* **AVAILABLE DATA**
★ ★ ★ ★
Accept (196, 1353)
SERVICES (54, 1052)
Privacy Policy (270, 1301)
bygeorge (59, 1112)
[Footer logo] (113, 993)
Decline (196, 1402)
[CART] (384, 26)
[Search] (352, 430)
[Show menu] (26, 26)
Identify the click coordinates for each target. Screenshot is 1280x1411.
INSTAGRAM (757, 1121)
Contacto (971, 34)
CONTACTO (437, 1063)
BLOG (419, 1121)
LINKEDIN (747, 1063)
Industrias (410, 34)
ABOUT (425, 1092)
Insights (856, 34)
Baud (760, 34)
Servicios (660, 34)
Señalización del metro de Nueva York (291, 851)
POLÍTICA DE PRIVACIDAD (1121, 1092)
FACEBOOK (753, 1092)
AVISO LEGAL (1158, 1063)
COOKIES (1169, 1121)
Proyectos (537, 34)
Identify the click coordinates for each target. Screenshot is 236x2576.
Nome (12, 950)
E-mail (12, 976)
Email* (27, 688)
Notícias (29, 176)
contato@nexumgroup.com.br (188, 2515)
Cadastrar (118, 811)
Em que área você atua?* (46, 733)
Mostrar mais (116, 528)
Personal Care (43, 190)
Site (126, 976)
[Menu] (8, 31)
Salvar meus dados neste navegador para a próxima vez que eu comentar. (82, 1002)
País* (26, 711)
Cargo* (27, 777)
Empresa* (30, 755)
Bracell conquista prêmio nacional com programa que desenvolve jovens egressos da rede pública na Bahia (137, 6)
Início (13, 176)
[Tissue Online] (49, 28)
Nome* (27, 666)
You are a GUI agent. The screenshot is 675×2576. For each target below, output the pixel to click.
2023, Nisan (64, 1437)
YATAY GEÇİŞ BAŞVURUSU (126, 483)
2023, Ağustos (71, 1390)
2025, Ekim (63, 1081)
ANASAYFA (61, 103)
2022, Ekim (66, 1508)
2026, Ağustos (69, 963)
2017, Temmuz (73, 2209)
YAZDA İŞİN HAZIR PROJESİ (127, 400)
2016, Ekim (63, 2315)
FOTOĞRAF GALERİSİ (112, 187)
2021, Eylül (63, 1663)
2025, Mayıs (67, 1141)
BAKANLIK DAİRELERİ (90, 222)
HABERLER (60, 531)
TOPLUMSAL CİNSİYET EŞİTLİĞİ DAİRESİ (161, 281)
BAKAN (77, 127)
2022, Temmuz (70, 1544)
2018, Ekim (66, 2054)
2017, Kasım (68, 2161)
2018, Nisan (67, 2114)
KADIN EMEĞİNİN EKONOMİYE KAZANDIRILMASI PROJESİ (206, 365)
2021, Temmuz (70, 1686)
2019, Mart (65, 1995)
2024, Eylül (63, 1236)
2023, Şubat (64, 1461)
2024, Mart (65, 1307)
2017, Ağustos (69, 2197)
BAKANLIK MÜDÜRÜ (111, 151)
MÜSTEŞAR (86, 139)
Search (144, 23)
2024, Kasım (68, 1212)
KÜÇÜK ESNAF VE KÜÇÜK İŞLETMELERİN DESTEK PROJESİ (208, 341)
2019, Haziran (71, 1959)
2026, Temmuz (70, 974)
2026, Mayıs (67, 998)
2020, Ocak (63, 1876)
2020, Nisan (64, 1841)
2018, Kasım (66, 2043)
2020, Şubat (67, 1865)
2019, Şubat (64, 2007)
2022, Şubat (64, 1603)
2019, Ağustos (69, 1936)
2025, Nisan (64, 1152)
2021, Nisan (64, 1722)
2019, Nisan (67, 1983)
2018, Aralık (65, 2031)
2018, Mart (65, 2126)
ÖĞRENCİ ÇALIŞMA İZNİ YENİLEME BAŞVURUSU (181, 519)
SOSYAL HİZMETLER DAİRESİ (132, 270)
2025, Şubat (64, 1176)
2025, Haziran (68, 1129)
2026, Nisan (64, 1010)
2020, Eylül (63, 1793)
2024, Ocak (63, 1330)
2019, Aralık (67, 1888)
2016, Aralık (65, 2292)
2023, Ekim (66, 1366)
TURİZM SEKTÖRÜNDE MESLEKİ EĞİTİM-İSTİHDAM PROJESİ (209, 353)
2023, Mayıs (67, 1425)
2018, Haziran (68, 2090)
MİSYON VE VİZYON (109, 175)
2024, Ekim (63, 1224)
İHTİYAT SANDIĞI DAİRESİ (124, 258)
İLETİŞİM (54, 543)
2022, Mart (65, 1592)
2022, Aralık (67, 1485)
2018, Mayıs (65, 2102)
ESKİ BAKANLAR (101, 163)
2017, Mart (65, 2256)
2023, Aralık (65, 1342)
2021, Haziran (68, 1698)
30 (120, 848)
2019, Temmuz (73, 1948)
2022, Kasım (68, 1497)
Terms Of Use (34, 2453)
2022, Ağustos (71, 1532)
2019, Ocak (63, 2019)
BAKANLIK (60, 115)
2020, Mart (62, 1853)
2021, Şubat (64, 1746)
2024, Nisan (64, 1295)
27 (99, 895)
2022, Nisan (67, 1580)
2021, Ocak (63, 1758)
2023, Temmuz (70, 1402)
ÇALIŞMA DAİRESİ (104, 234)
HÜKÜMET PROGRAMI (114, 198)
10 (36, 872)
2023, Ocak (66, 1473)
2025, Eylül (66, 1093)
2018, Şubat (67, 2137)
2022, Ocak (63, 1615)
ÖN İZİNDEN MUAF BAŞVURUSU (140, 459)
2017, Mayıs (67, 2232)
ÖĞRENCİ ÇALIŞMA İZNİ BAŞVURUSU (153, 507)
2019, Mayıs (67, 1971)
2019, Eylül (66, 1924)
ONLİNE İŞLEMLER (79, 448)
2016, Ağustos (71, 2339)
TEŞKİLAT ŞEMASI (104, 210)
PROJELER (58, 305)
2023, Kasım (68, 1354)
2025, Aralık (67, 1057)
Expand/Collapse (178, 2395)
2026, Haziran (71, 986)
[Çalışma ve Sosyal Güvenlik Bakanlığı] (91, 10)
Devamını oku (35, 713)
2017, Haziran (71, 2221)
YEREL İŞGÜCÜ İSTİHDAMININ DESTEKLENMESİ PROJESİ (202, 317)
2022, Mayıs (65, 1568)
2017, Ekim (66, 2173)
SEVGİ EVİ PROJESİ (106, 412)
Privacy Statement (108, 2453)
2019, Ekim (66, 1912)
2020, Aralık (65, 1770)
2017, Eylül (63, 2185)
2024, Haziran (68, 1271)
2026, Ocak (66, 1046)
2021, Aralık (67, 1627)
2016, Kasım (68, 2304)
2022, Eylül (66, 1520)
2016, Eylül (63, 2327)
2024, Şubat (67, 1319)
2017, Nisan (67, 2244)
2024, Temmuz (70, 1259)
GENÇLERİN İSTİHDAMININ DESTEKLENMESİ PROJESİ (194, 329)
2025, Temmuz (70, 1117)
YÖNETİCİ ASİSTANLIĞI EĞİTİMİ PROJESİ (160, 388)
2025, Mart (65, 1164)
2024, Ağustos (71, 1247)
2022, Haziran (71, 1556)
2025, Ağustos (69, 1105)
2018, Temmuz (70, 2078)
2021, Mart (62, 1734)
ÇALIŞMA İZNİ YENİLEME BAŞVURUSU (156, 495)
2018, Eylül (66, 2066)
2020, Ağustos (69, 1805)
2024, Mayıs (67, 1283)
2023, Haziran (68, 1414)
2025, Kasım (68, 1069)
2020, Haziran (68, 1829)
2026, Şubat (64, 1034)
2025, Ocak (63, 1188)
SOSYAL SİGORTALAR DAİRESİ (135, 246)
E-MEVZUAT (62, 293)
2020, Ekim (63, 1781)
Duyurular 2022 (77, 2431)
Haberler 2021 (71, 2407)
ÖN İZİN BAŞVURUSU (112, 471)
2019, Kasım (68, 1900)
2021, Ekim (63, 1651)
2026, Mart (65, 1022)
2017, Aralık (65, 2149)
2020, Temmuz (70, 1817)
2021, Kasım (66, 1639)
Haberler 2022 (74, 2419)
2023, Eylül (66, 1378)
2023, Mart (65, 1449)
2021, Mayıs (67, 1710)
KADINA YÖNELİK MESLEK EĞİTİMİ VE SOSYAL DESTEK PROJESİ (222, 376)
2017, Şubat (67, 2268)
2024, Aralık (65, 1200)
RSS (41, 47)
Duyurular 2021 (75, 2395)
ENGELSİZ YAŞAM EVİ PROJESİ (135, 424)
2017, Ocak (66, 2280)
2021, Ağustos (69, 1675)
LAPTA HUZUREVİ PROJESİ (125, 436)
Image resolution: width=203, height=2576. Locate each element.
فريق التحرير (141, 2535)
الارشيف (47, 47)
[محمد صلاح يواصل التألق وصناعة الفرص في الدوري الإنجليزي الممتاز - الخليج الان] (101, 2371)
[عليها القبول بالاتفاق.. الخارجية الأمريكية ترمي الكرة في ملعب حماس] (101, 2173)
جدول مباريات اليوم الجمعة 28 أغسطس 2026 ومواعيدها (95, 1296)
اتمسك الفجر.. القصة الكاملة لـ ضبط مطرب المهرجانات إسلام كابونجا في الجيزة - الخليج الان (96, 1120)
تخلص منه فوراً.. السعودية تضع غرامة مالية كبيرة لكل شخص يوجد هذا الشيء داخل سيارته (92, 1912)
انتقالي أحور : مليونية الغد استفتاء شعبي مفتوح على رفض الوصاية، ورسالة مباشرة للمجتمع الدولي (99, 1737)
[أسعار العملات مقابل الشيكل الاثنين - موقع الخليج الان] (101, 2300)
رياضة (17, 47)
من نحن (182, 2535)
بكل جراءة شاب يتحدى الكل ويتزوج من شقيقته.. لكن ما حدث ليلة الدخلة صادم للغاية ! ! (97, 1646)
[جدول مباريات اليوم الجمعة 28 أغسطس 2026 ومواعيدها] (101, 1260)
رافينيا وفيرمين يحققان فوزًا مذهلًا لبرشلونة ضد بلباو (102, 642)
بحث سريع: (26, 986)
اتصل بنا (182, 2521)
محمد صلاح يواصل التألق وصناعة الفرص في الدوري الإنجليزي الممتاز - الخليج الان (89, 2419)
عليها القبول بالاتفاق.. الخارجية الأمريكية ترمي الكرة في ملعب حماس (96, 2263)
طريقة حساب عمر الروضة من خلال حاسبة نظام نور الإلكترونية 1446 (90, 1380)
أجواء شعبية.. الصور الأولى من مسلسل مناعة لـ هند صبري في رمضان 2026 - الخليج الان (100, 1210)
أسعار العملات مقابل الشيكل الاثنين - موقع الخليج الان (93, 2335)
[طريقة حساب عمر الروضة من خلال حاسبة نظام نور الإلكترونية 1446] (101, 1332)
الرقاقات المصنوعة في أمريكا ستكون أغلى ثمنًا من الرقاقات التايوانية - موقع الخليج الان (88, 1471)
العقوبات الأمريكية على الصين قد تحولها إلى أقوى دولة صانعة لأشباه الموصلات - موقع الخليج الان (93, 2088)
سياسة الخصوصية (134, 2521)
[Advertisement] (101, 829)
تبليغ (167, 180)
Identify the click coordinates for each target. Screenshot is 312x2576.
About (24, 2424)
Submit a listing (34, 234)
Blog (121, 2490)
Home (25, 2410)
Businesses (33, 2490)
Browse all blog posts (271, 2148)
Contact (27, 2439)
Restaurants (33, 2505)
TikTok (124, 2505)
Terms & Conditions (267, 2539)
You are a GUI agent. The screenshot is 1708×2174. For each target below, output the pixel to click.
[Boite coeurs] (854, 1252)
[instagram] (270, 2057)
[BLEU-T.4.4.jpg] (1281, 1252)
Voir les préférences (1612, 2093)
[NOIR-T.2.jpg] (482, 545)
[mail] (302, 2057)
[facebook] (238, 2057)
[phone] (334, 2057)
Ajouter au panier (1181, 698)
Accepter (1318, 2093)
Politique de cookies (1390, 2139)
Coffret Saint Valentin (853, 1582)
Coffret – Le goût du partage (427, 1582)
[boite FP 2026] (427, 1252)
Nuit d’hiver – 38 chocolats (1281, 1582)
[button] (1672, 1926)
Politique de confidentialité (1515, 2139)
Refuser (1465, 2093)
★ ★ ★ ★
Please transcribe exactly the lines above from the line that has "Industrias (410, 34)" up to and including the line that has "YAZDA İŞİN HAZIR PROJESİ (127, 400)"; no other line belongs in the answer.

Industrias (410, 34)
ABOUT (425, 1092)
Insights (856, 34)
Baud (760, 34)
Servicios (660, 34)
Señalización del metro de Nueva York (291, 851)
POLÍTICA DE PRIVACIDAD (1121, 1092)
FACEBOOK (753, 1092)
AVISO LEGAL (1158, 1063)
COOKIES (1169, 1121)
Proyectos (537, 34)
Identify the click coordinates for each target. Screenshot is 236x2576.
Nome (12, 950)
E-mail (12, 976)
Email* (27, 688)
Notícias (29, 176)
contato@nexumgroup.com.br (188, 2515)
Cadastrar (118, 811)
Em que área você atua?* (46, 733)
Mostrar mais (116, 528)
Personal Care (43, 190)
Site (126, 976)
[Menu] (8, 31)
Salvar meus dados neste navegador para a próxima vez que eu comentar. (82, 1002)
País* (26, 711)
Cargo* (27, 777)
Empresa* (30, 755)
Bracell conquista prêmio nacional com programa que desenvolve jovens egressos da rede pública na Bahia (137, 6)
Início (13, 176)
[Tissue Online] (49, 28)
Nome* (27, 666)
You are a GUI agent. The screenshot is 675×2576. For each target below, output the pixel to click.
2023, Nisan (64, 1437)
YATAY GEÇİŞ BAŞVURUSU (126, 483)
2023, Ağustos (71, 1390)
2025, Ekim (63, 1081)
ANASAYFA (61, 103)
2022, Ekim (66, 1508)
2026, Ağustos (69, 963)
2017, Temmuz (73, 2209)
YAZDA İŞİN HAZIR PROJESİ (127, 400)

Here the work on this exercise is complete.